__PASSAGE TO READ__
◇ ◇ ◇ ◇ ◇


    Liked by 1 person

  2. These are words worth heeding or strongly considering. Even deceased Justice Anton Scalia noted that we need to be careful to avoid permitting a firearm whenever, to whomever and for whatever purpose. To me this is saying be wary of military weapons in civilian life.

    By the way, I have often said pick up the newpaper and count the gun death stories each day. Another daily occurrence is the local news “Breaking News Alert.” It is either a car accident or shooting.

    Liked by 3 people

    • Yes, I agree. We simply cannot continue on the path we are on, and I would think that everybody could see that, but I guess not. Sigh. And you are correct … I believe that a daily shooting in my city is pretty much the norm. Our gun-related death statistics are shocking to those in almost every other nation on earth!

      At the moment, I am appalled by the attacks on the young people who marched last weekend and the surviver of the Parkland shooting. These are unconscionable and make me want to … well, never mind … I shall try to remember that I am a lady. Hmph.


  3. Dear Jill,

    I was just getting ready to start a post on the former Supreme Court Justice John Paul Stevens who as you mentioned above, was appointed under a republican President Ford. On the 2008 Supreme Court ruling in the Heller case, he was one of the 4 dissenting on the ruling which affirmed the right of US citizens to be armed.

◇ ◇ ◇ ◇ ◇

Items from a dataset:
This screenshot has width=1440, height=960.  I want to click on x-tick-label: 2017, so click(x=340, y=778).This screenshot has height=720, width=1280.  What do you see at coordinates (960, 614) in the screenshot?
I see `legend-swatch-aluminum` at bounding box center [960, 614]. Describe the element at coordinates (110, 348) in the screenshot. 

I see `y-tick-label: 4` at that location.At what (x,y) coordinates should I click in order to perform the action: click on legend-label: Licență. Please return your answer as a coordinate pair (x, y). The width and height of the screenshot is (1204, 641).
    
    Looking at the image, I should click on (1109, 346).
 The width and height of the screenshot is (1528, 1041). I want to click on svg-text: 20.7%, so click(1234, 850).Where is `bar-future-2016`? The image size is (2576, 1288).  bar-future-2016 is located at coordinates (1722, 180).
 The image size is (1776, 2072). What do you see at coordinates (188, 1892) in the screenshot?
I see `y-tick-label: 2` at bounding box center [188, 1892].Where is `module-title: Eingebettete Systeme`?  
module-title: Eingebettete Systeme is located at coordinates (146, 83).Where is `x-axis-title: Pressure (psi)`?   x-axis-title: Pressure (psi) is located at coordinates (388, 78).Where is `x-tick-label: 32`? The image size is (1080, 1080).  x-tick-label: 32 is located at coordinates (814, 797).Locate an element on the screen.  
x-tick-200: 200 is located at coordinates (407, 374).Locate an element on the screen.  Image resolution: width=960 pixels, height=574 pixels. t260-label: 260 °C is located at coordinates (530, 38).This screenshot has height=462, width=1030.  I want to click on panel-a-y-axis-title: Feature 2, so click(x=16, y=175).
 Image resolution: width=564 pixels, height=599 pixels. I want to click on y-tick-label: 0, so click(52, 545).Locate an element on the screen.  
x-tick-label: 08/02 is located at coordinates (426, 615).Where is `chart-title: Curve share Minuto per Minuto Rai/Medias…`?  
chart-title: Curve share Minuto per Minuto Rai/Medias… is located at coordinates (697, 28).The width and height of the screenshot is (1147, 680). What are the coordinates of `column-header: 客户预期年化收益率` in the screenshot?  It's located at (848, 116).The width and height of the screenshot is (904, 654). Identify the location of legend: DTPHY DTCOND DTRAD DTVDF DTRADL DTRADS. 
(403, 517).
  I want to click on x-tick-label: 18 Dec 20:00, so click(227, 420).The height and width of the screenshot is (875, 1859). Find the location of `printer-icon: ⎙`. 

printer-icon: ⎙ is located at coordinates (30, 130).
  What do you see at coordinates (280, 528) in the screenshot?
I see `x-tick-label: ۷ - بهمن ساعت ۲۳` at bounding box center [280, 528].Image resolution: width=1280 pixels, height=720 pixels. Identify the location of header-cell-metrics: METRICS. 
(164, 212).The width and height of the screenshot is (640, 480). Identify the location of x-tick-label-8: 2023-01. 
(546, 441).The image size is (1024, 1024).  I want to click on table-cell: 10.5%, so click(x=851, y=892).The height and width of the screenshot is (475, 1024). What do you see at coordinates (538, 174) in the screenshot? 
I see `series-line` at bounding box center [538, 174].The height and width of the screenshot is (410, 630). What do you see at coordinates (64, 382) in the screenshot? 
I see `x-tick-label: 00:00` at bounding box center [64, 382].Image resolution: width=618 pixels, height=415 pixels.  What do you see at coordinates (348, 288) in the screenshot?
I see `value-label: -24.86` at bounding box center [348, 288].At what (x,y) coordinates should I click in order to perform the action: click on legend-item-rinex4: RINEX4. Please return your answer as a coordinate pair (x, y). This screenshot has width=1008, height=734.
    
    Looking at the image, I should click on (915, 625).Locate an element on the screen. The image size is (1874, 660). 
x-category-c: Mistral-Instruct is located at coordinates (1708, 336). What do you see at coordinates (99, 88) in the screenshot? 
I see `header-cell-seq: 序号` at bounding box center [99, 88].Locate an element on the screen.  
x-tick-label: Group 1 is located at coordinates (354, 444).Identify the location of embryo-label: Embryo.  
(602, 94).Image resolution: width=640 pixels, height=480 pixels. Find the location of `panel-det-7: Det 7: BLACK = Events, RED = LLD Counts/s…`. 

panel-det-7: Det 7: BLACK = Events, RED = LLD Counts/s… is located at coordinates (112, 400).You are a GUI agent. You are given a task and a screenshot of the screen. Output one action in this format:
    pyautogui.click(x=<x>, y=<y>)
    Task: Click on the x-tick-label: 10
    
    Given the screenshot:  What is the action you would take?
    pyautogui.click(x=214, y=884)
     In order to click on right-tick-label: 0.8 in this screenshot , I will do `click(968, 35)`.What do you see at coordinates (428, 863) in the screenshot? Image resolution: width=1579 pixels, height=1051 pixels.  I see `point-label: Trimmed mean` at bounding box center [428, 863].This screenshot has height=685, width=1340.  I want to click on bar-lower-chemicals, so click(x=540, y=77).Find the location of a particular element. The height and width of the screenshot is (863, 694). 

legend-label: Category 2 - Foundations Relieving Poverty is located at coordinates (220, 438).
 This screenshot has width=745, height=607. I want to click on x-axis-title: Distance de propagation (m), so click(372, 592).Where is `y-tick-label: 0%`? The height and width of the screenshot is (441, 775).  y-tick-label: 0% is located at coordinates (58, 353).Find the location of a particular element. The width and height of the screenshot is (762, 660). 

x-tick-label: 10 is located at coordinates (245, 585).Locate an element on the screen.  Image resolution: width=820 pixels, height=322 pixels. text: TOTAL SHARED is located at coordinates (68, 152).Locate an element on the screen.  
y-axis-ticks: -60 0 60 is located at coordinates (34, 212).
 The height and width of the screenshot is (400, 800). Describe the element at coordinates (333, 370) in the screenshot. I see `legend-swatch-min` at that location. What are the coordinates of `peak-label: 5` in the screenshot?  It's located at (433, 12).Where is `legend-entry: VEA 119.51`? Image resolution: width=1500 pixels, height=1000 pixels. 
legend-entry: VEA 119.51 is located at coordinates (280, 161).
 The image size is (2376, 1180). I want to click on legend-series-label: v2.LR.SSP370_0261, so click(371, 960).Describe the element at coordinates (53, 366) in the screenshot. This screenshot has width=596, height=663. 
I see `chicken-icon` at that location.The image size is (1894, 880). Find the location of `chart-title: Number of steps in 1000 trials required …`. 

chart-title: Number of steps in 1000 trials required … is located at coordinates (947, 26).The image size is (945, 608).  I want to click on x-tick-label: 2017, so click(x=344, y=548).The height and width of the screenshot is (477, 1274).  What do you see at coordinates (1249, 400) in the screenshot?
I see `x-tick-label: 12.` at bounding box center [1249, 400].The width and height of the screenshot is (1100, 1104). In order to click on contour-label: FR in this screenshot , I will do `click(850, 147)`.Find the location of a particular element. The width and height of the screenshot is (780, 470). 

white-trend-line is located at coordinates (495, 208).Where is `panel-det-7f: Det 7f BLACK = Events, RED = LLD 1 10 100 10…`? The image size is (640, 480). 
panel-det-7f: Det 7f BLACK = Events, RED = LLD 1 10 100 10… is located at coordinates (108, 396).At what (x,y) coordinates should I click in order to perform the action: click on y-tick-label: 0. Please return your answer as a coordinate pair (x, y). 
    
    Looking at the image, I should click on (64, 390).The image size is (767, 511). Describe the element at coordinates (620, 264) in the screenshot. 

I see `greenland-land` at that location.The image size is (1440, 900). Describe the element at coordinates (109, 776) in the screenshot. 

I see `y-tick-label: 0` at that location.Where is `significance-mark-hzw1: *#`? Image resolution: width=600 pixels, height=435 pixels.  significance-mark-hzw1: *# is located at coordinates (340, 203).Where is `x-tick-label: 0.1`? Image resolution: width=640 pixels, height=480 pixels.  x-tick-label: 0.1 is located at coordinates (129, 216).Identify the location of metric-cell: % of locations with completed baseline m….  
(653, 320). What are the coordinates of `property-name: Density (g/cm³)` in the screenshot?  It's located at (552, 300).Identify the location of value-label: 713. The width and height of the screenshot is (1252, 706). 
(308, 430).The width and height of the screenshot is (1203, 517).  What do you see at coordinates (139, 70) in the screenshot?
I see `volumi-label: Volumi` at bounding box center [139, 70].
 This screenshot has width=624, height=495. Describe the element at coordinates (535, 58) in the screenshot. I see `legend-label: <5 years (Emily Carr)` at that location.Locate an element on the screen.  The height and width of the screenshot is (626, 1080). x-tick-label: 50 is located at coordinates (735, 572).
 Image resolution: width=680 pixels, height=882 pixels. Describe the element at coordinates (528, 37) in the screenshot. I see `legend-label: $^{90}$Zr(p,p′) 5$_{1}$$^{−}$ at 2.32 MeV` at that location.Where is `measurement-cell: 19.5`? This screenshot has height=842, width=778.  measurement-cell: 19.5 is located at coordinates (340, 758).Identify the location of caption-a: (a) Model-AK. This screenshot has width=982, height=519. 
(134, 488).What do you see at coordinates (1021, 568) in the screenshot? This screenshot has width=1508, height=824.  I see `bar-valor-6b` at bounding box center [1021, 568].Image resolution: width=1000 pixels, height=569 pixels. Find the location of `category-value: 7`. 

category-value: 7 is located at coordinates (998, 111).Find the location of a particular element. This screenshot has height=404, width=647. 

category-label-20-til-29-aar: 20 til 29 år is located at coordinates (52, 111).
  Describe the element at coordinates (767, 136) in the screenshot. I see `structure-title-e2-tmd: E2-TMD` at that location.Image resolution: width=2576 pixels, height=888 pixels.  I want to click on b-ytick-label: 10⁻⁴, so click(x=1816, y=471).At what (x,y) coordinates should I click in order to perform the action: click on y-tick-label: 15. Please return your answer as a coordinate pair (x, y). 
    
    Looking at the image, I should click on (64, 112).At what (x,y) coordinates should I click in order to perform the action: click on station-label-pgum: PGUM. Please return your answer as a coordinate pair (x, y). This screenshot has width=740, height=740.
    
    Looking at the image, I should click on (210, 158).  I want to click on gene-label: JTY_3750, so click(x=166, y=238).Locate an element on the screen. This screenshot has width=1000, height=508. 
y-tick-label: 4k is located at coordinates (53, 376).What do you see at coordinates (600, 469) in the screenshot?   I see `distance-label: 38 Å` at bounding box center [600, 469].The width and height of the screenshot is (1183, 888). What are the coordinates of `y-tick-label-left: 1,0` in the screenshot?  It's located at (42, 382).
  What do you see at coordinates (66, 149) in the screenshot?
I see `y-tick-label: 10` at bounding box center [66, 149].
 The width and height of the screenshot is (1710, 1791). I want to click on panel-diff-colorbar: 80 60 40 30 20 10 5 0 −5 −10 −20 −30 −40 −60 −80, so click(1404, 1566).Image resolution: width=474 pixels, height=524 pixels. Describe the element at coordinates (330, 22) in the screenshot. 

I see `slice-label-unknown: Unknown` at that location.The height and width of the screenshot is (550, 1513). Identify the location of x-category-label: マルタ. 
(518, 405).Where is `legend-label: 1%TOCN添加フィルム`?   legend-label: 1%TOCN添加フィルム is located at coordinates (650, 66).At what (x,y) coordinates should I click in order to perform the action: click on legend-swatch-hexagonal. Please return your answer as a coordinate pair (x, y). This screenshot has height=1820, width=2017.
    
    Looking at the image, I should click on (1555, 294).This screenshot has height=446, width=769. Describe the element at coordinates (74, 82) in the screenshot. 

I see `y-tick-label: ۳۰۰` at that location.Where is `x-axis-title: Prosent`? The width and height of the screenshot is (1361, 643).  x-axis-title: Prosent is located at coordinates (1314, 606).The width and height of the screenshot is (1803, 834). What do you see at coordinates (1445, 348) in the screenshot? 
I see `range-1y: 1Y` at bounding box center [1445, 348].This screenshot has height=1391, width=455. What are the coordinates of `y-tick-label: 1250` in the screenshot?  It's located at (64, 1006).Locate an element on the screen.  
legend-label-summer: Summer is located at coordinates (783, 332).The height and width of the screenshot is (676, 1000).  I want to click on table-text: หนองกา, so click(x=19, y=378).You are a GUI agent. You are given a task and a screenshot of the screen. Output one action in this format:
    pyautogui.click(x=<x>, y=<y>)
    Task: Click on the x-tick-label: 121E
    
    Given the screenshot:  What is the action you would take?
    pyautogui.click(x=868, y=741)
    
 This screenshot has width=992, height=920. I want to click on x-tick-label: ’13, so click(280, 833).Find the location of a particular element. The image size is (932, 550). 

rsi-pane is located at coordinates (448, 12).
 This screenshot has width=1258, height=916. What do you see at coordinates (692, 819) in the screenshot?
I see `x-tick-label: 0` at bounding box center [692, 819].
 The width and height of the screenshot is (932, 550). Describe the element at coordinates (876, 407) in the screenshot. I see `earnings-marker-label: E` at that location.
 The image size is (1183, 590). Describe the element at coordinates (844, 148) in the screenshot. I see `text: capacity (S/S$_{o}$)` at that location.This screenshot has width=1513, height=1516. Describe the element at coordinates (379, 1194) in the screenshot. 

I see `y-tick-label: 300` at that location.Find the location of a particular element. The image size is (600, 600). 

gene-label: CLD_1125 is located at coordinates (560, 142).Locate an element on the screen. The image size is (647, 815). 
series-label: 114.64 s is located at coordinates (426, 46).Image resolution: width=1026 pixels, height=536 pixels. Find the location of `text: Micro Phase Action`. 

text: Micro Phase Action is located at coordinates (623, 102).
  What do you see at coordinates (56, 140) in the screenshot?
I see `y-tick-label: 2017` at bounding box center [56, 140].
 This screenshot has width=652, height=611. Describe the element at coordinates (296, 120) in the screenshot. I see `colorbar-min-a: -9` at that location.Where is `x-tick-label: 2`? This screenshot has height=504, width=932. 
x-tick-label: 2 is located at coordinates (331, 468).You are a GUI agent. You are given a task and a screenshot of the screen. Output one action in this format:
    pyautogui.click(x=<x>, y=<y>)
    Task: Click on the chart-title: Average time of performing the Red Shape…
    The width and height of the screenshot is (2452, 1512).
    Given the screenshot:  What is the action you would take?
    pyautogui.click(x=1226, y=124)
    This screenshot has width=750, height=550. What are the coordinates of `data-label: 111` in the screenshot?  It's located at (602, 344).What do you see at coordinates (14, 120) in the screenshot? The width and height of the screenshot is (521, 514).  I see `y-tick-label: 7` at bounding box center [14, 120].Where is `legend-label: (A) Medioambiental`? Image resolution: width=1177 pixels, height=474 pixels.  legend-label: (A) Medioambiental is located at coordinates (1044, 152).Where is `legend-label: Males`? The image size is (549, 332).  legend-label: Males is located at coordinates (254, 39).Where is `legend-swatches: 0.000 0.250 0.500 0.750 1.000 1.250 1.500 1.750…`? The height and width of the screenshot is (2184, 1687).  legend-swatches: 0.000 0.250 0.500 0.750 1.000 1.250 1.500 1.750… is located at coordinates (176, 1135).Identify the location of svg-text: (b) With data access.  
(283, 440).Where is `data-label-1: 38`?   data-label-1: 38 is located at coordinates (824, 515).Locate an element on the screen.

◇ ◇ ◇ ◇ ◇

__WORK ITEM 1__
List every person the gun comments mention by name, leaving out case names.
__WORK ITEM 2__
In the gun comments, rewrite everything from "Liked by 1 person" down to "in civilian life.", putting "gun" wherever "firearm" appears.
__WORK ITEM 3__
According to the gun comments, which president appointed John Paul Stevens?

__WRITTEN RESPONSE 1__
Anton Scalia, Jill, John Paul Stevens, Ford

__WRITTEN RESPONSE 2__
Liked by 1 person

  2. These are words worth heeding or strongly considering. Even deceased Justice Anton Scalia noted that we need to be careful to avoid permitting a gun whenever, to whomever and for whatever purpose. To me this is saying be wary of military weapons in civilian life.

__WRITTEN RESPONSE 3__
Republican President Ford